[YOUR INSTRUCTIONS] Pictures aside, each entry has to be returned exactly as it stands.

[SUPPLIED RECORDS]
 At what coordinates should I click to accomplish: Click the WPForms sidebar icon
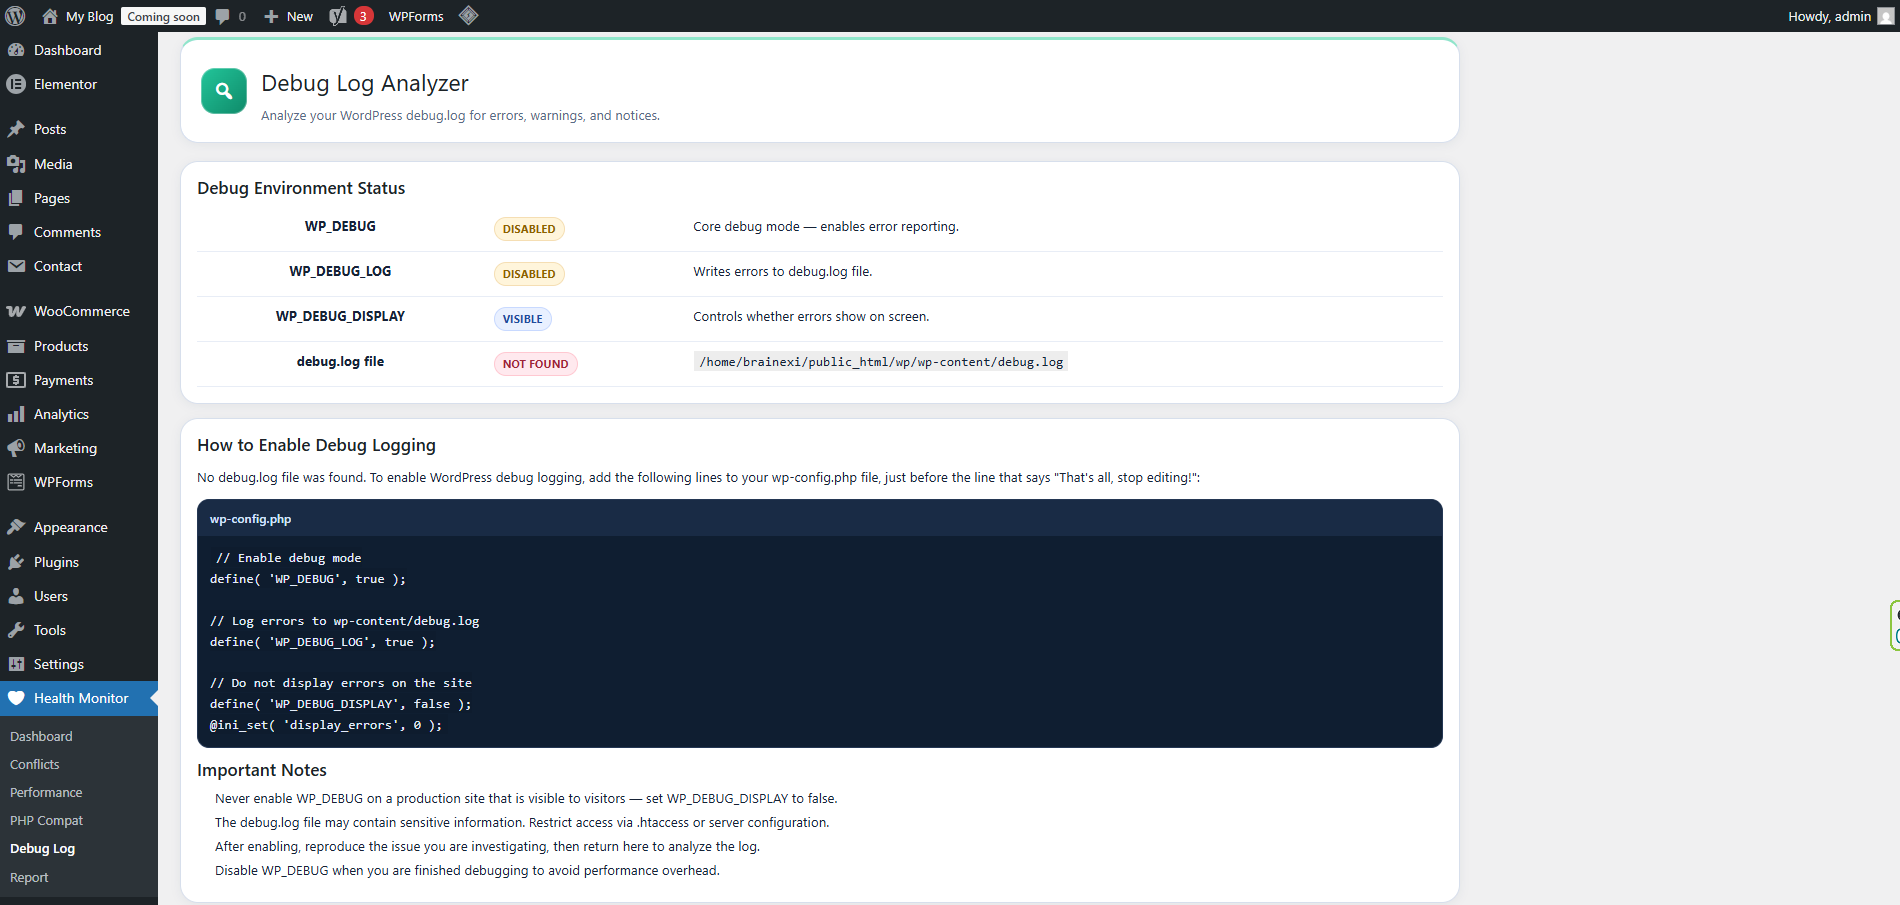(16, 482)
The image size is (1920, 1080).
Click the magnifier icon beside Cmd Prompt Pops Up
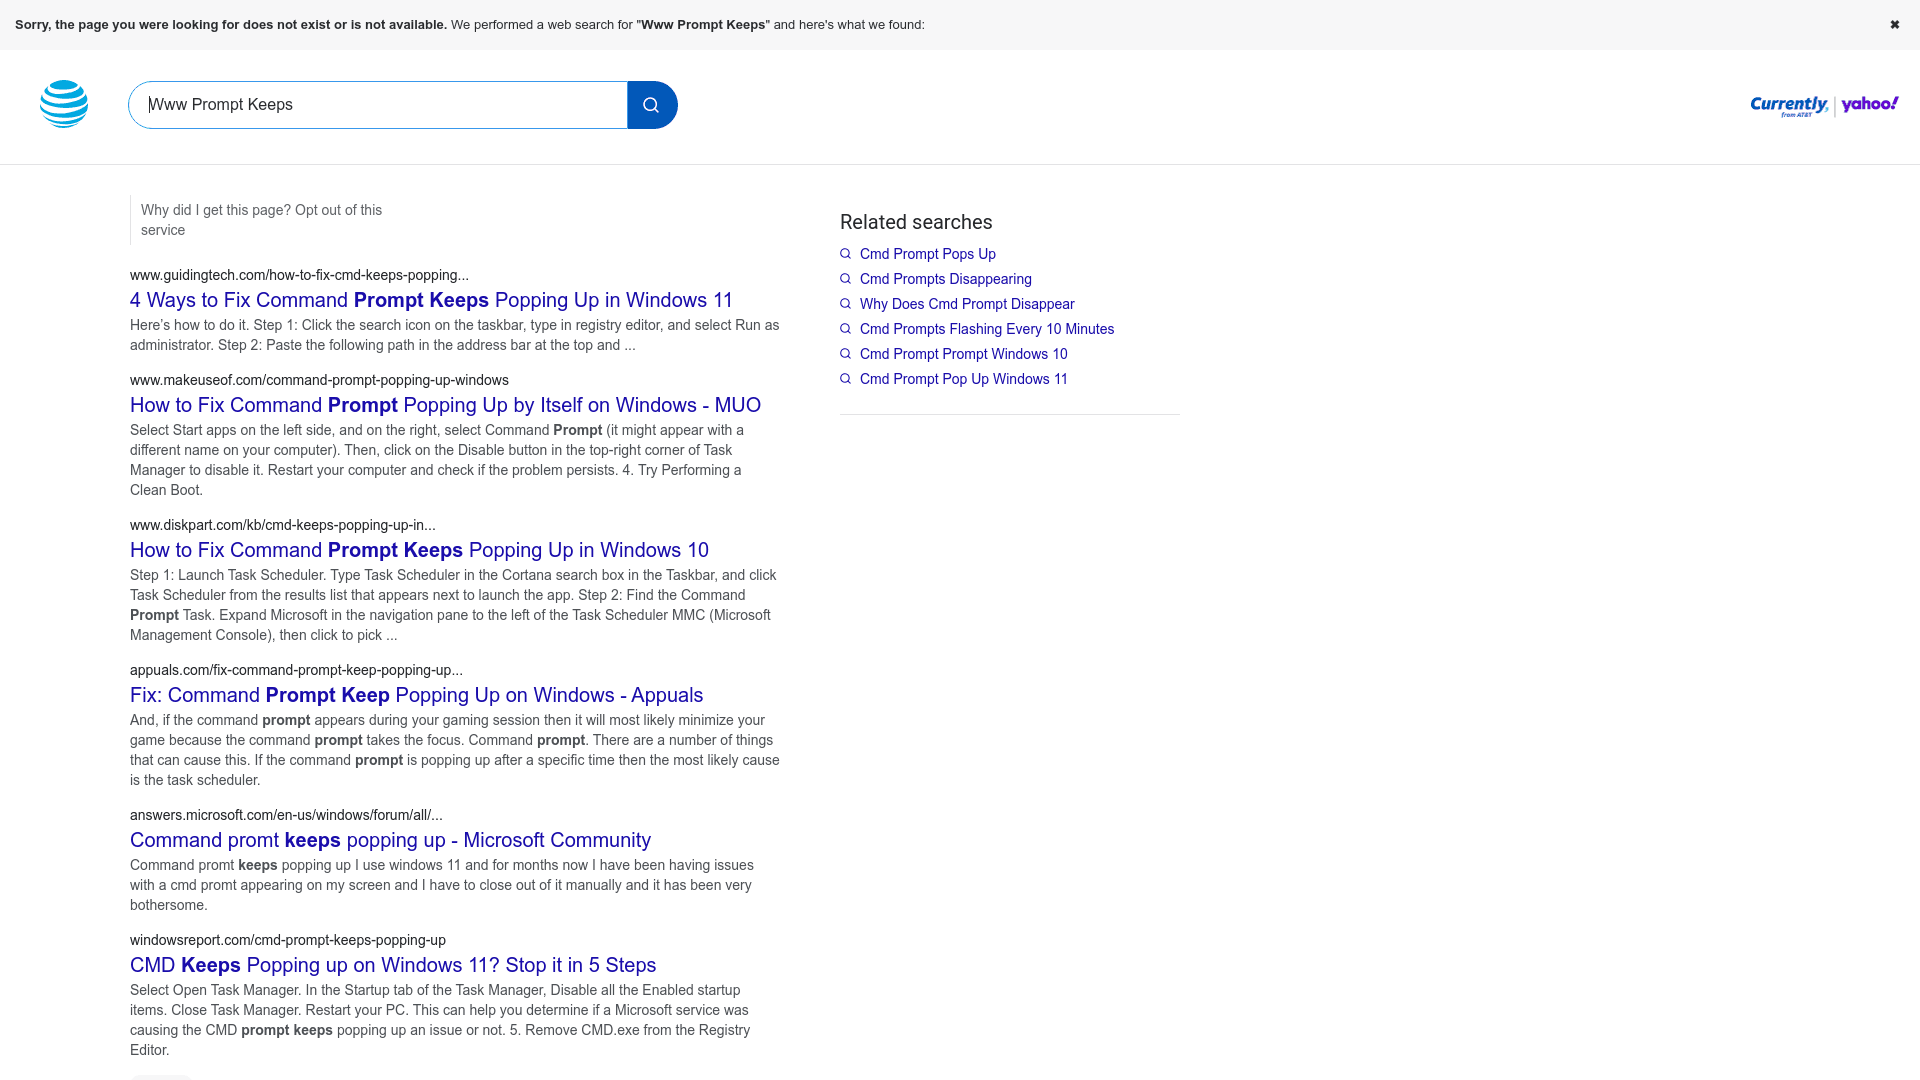coord(846,254)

[SOLUTION]
 At what coordinates should I click to accomplish: Click the WPForms sidebar icon
(16, 482)
The image size is (1920, 1080).
Click the magnifier icon beside Cmd Prompt Pops Up
coord(846,254)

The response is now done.